▶ [ABOUT THIS EXERCISE] Find the word "computer" in the data. Return every line where it appears.

▶ [Recorded data]
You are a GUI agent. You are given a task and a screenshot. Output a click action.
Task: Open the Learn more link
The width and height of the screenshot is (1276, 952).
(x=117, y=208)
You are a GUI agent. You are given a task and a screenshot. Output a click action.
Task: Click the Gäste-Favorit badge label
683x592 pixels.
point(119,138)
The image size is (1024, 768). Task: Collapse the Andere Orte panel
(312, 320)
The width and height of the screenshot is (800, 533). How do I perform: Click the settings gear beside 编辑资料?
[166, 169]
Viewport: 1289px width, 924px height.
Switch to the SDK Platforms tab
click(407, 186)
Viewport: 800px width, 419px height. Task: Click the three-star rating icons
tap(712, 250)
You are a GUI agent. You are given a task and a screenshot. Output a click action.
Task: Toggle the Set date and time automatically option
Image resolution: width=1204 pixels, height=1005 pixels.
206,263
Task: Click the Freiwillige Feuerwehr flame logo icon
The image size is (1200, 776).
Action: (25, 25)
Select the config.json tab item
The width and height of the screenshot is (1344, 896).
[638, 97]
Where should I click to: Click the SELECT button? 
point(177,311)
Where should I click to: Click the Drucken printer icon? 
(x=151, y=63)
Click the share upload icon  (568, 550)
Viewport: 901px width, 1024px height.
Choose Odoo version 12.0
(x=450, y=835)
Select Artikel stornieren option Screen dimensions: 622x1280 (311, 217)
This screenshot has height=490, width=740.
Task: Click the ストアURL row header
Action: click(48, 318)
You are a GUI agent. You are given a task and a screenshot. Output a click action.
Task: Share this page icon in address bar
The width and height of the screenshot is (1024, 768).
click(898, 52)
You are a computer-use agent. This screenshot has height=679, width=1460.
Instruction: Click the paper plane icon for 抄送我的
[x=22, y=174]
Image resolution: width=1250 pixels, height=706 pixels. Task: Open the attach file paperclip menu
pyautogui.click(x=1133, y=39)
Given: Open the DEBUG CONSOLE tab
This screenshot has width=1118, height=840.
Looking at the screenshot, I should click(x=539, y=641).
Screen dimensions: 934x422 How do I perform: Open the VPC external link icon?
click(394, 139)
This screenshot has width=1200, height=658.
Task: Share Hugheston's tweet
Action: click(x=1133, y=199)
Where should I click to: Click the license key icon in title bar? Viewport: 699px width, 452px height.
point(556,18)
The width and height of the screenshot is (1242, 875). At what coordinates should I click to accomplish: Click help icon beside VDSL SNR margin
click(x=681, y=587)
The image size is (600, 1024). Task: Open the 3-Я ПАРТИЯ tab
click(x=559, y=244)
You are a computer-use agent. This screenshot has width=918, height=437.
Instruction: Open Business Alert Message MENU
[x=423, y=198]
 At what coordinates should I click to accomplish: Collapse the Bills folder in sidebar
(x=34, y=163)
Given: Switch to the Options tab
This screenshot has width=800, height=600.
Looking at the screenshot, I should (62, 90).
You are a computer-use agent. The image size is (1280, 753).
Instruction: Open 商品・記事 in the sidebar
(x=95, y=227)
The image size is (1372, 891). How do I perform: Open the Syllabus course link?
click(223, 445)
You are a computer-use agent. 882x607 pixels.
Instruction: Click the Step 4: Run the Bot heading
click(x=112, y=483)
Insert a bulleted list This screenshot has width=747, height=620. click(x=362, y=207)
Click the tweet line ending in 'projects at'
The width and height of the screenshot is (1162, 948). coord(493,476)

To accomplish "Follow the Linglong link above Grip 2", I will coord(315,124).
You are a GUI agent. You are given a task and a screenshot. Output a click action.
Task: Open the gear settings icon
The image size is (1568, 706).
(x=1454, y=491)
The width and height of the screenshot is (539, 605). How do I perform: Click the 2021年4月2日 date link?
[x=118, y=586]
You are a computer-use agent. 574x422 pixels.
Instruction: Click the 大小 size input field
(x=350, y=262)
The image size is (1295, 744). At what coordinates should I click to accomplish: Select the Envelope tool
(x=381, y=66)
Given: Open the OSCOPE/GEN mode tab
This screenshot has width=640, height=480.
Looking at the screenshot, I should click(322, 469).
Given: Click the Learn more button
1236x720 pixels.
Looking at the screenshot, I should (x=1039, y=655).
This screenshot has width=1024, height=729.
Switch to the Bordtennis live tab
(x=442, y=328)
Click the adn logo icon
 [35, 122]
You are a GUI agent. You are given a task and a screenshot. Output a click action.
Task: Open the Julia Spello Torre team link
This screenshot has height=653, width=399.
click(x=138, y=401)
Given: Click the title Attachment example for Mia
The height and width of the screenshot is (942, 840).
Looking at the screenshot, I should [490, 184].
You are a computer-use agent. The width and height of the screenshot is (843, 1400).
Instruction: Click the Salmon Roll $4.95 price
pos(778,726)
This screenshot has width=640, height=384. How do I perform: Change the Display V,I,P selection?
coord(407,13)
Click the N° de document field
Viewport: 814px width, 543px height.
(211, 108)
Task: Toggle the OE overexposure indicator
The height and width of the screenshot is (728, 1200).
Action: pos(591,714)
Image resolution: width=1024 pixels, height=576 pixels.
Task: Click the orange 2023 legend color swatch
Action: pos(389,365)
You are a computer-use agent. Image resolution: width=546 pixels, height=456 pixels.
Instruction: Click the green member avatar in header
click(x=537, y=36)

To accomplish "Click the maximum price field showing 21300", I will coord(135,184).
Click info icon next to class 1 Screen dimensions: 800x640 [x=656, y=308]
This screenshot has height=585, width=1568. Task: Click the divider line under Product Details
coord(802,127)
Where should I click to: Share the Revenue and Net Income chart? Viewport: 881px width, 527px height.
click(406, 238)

▶ [ANSWER TO THE EXERCISE]
You are a computer-use agent. This screenshot has height=679, width=1460.
You are a computer-use agent. This screenshot has width=918, height=437.
You are a computer-use agent. The image size is (1280, 753).
You are a computer-use agent. 882x607 pixels.
You are a computer-use agent. 574x422 pixels.
You are a computer-use agent. The width and height of the screenshot is (843, 1400).
You are a computer-use agent. Image resolution: width=546 pixels, height=456 pixels.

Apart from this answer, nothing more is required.